I bought my house in September, 2009 and moved in a month later. The yards were overgrown with dried grass, sprawling juniper, and faded, dried branches. During one cleaning excursion I found near the side of the front yard, a pit. It was carved into the ground, and covered with two pieces of wood that had been haphazardly nailed together.
It was a long trench. Nearly three feet long, and a foot deep. It was pretty creepy. And looked as though it could have gone farther. What was its purpose? I’d heard rumors that the previous owner, a fellow cat lover, buried her deceased felines throughout the property. [Don’t worry, this hasn’t been proven… although there are some questionable lumps in the back yard.]
Prior to actually moving in, it didn’t take long for me to hire someone to come in and remove all the dead shrubbery around the house, rake up the dead grass, and fill that ridiculously creepy hole in the ground. [Note to self: in a future blog, explain exactly why creepy yard holes are, well, so creepy.]
It took a few days, but the yard turned out nice. Level. Clean. And filled. I was happy. Dot was happy.
And then it happened. I had some friends over. Neighbors were taking a walk. And since my friend’s husband was close to the driveway, they smiled and waved. He smiled and waved back. And they asked him
“Have you seen the turtle yet?”
What can I say? I’ve never seen him. There was no evidence that he’d been around recently. At all. Except, perhaps, they thought he lived under the wood.
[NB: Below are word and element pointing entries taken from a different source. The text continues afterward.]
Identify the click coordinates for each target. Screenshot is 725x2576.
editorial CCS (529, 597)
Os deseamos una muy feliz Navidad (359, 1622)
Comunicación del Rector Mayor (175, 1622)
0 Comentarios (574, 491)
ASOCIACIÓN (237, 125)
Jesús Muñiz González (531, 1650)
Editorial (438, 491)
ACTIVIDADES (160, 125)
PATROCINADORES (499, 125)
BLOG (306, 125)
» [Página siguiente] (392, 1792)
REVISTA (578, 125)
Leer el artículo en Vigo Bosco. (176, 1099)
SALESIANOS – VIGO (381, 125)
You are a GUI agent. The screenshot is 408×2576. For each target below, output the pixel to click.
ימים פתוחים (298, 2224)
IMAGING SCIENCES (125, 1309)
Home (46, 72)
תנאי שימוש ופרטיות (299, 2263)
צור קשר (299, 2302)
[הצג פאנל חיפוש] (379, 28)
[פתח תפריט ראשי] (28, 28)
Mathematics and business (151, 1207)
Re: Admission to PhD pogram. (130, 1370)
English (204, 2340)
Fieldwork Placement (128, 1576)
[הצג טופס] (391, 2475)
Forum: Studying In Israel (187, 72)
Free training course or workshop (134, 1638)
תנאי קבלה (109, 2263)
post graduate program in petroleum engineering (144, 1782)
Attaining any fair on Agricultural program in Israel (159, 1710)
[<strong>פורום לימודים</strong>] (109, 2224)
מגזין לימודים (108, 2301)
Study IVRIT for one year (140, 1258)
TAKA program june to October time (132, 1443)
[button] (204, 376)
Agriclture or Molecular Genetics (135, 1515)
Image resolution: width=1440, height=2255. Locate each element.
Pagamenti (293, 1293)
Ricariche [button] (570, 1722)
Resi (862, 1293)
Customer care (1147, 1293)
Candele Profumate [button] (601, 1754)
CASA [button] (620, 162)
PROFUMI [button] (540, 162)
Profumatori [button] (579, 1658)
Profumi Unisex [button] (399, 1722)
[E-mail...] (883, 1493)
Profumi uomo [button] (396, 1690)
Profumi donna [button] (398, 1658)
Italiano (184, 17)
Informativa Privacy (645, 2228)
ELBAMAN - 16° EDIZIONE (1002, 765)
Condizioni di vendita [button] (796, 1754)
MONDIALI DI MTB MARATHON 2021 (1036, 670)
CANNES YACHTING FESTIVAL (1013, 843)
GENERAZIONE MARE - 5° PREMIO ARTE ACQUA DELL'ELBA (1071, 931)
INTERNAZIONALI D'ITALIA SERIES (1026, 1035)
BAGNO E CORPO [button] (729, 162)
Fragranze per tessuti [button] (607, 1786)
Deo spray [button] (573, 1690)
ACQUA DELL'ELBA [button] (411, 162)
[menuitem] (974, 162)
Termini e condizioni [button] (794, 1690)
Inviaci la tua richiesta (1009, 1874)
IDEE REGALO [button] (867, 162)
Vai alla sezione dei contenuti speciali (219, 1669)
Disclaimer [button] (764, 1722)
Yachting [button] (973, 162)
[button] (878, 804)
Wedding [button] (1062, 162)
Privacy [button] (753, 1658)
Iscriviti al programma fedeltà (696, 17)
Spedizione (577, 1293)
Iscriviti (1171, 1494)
And only came out about once a year. Which is, research has proven, very typical of the Federally-protected Desert Tortoise.
That is, until This Girl unwittingly had its home brought down upon it. Never to be seen again. Imagine my angst and horror at learning what I’d possibly been responsible for. But, no. It couldn’t be. Because we never saw a trace of the turtle. Not a clue, not a claw, not a foot, not a paw. No residue or tracks or meal scraps or anything.
It’s a safe bet that the turtle had already left the confines of the property, months before I even knew the house existed. After all, there were caretakers and realtors and property people who took care of everything long before I got here.
And if they knew about the cat bones, surely they’d also know about the Federally-protected Desert Tortoise and remove it to a safer location for its own good.
Surely, I can’t be, what my daughter has often called out, a Turtle Murderer.
I prefer to ignore that supposition, and to believe instead, in the lack of other evidence, that he is somewhere else. Healthy. Happy. And
Lucky.
And Frankly, My Dear… that’s all she wrote!